Ce scien­ti­fique russe veut créer des bébés géné­tique­ment modi­fiés

par   Mathilda Caron   | 12 juin 2019
Crédits : Nature

En novembre dernier, le cher­cheur chinois He Jian­kui affir­mait avoir fait naître les premiers bébés géné­tique­ment modi­fiés au monde, ce qui a donné des idées à un biolo­giste russe, annonçait-il dans la revue scien­ti­fique Nature le 10 juin 2019.
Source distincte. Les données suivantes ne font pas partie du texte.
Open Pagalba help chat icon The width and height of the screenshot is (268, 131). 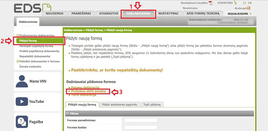[x=22, y=122]
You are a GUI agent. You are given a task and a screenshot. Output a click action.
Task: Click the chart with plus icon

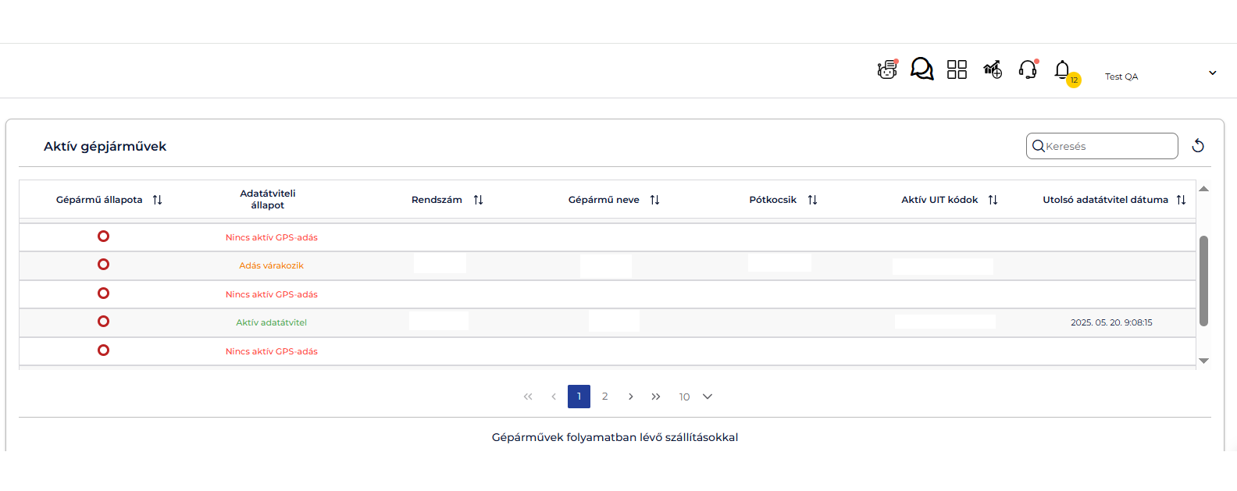[x=992, y=69]
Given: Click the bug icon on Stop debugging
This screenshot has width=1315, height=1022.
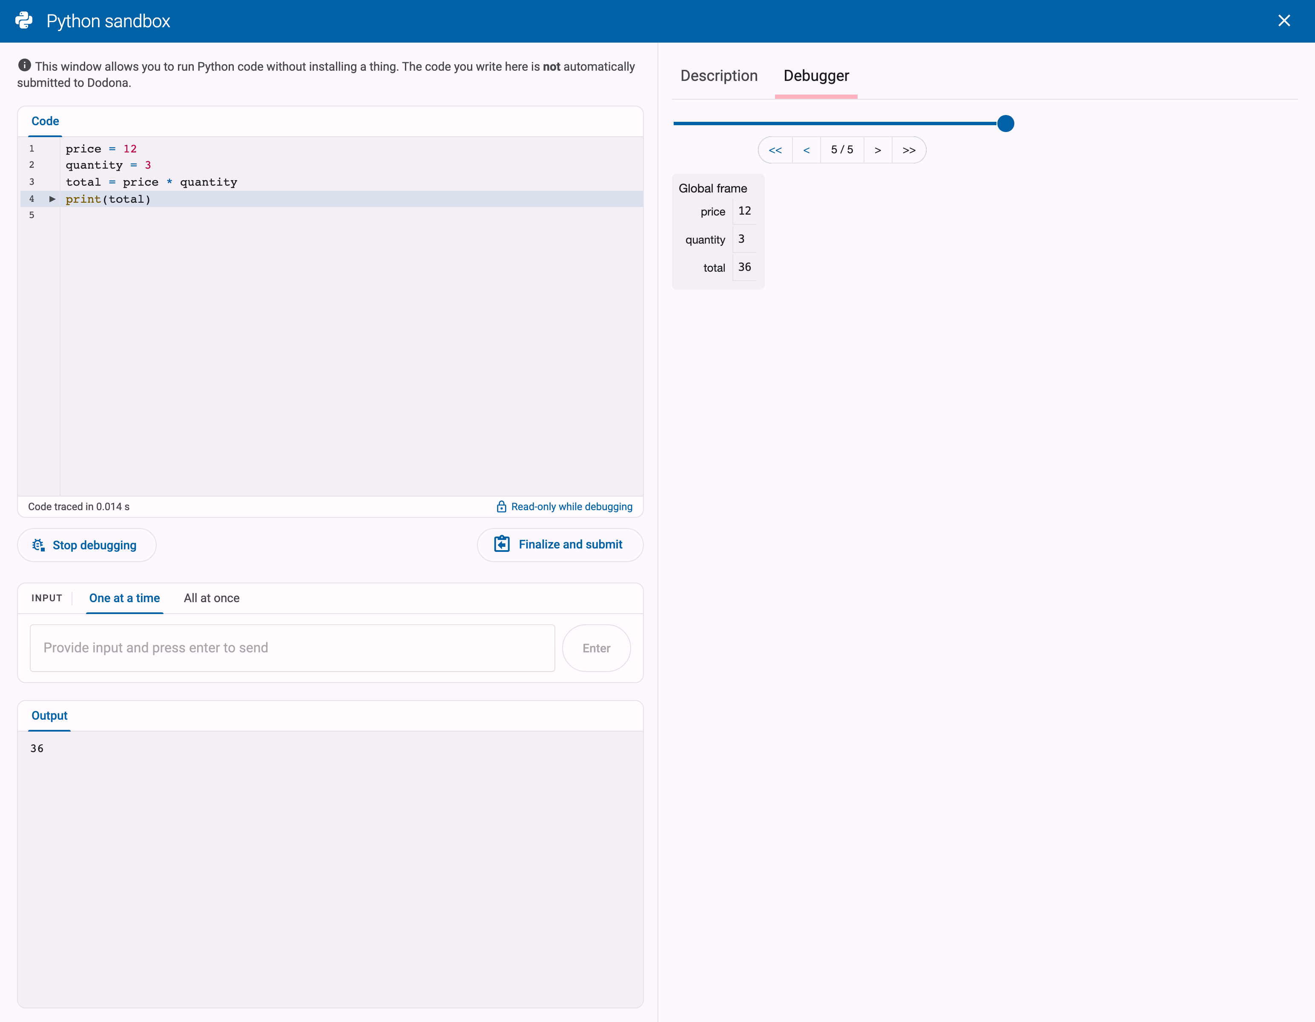Looking at the screenshot, I should [39, 545].
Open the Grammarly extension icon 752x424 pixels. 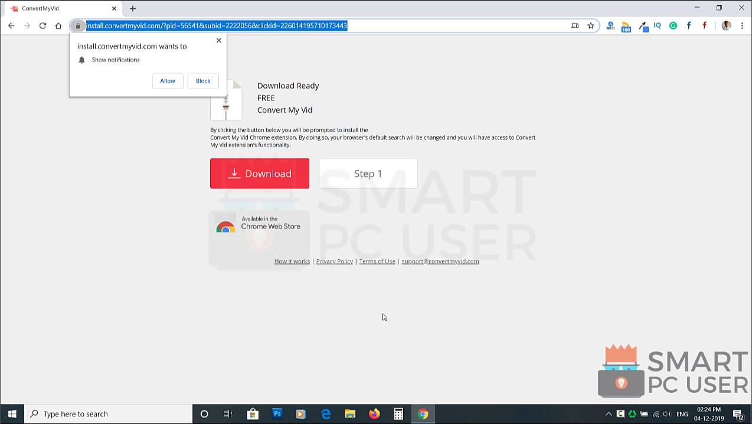(x=673, y=25)
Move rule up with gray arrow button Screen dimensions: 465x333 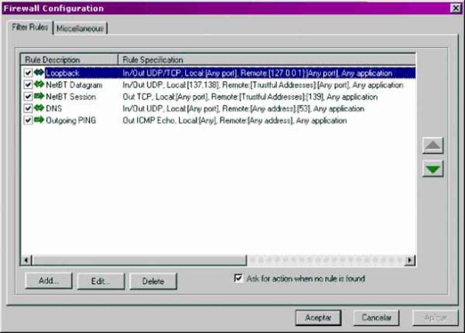pos(433,145)
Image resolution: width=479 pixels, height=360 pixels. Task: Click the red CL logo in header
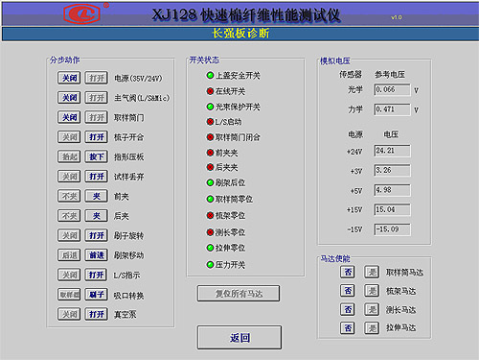tap(82, 13)
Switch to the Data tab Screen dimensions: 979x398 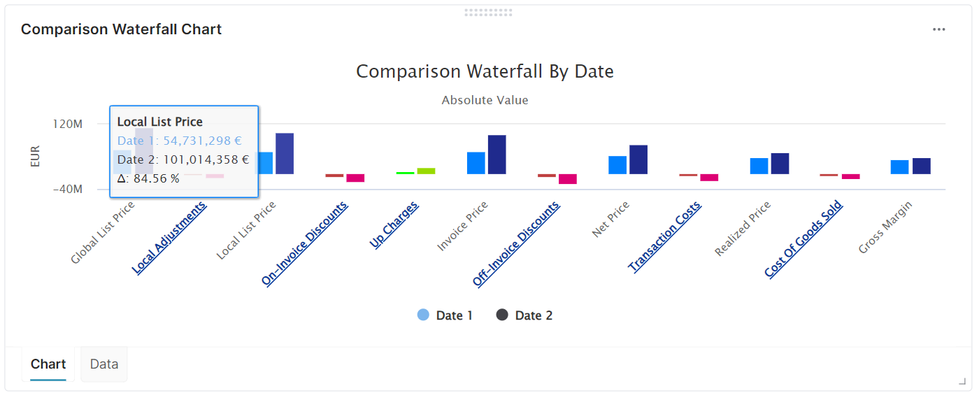click(104, 364)
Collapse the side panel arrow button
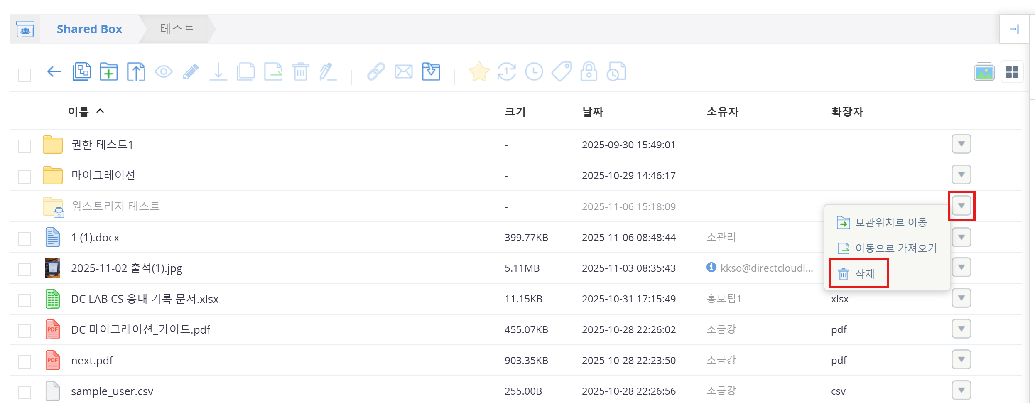Screen dimensions: 1035x403 [x=1014, y=29]
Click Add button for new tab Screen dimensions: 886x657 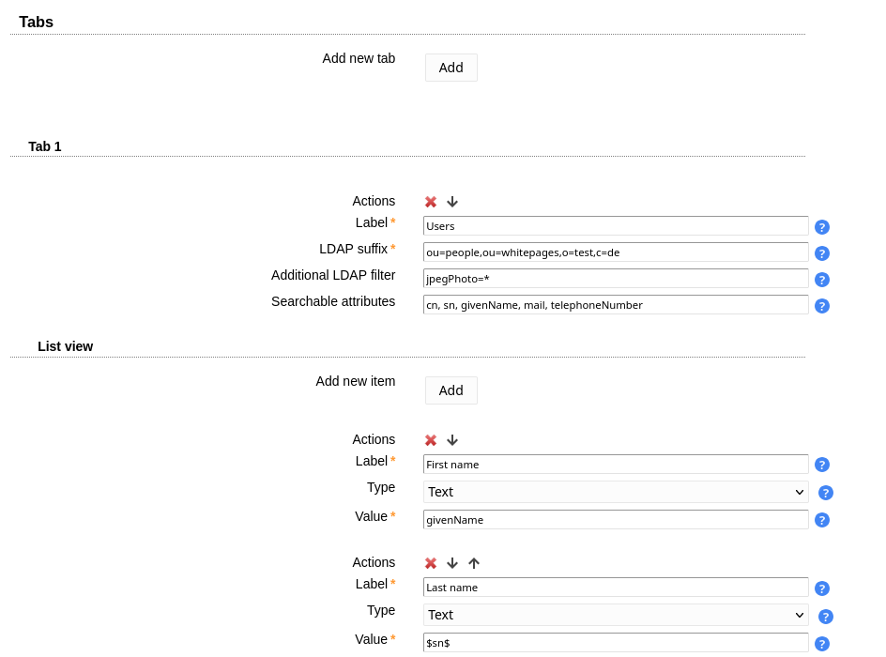[x=451, y=68]
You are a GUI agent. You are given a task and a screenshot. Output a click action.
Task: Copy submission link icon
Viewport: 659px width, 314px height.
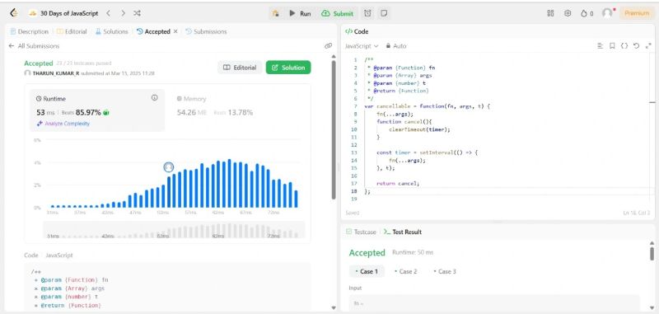coord(328,46)
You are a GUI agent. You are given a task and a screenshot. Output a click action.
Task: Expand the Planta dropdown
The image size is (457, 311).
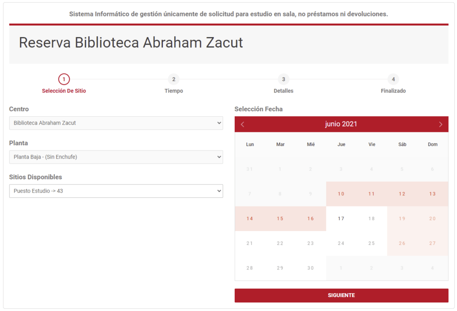tap(116, 157)
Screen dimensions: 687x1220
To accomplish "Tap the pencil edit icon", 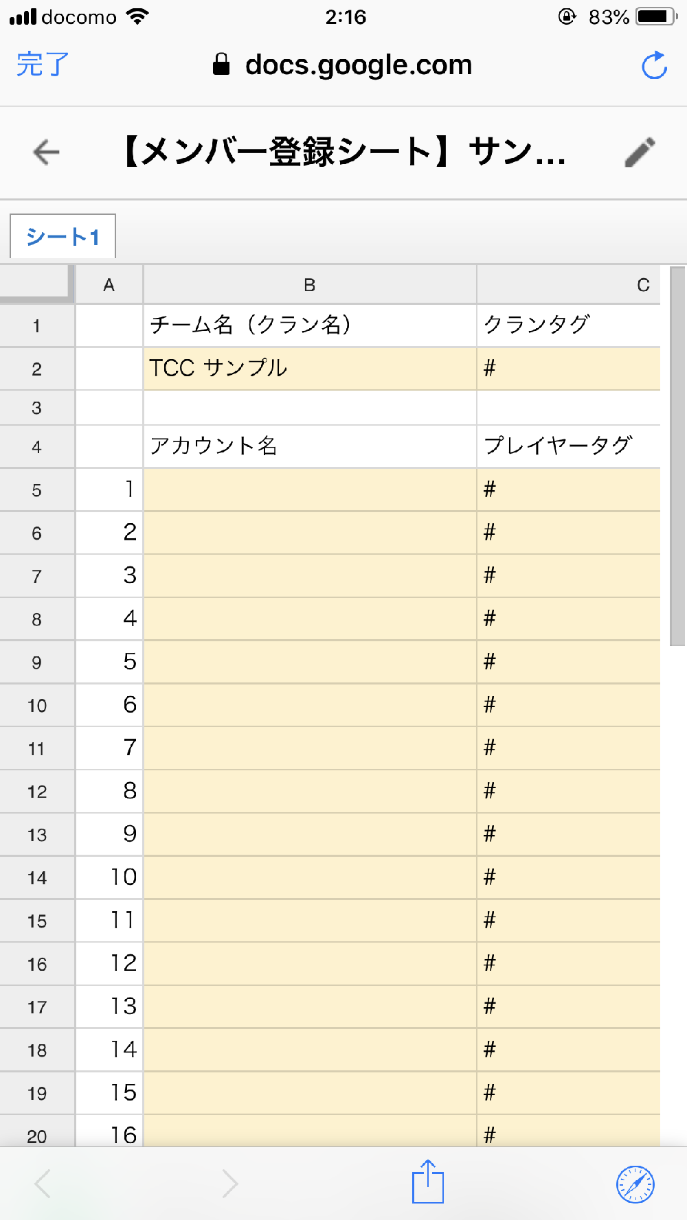I will click(640, 152).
Denis Rebri­kov envi­sage de modi­fier davan­tage d’em­bryons et de les implan­ter chez des femmes atteintes du sida dès la fin de l’an­née, s’il obtient l’ac­cord des auto­ri­tés. À l’aide de l’ou­til « CRISPR », il aura préa­la­ble­ment neutra­lisé le gène qui permet l’en­trée du virus. « Je suis assez fou pour le faire », assure le biolo­giste.

Théo­rique­ment, cette modi­fi­ca­tion permet­trait aux bébés d’être immu­ni­sés contre le VIH. La loi russe inter­dit en géné­ral les mani­pu­la­tions géné­tiques sur l’être humain, mais elle appa­raît rela­ti­ve­ment floue en ce qui concerne l’édi­tion géné­tique dans un embryon.

Une étude publiée le 3 juin avance que l’es­pé­rance de vie des deux premières jumelles nées via ce proces­sus, Lulu et Nana, pour­rait être réduite à cause de cette mani­pu­la­tion géné­tique. La plupart des cher­cheurs s’élèvent contre cette méthode à l’im­pact poten­tiel­le­ment effroyable. « La tech­no­lo­gie n’est pas prête », prévient Jenni­fer Doudna, biolo­giste à l’uni­ver­sité Berke­ley de Cali­for­nie. « C’est tota­le­ment irres­pon­sable d’exer­cer cette pratique pour l’ins­tant », assure de son côté Alta Charo, membre du comité d’éthique de l’Or­ga­ni­sa­tion mondiale de la santé. Ça n’ar­rê­tera pas Denis Rebri­kov.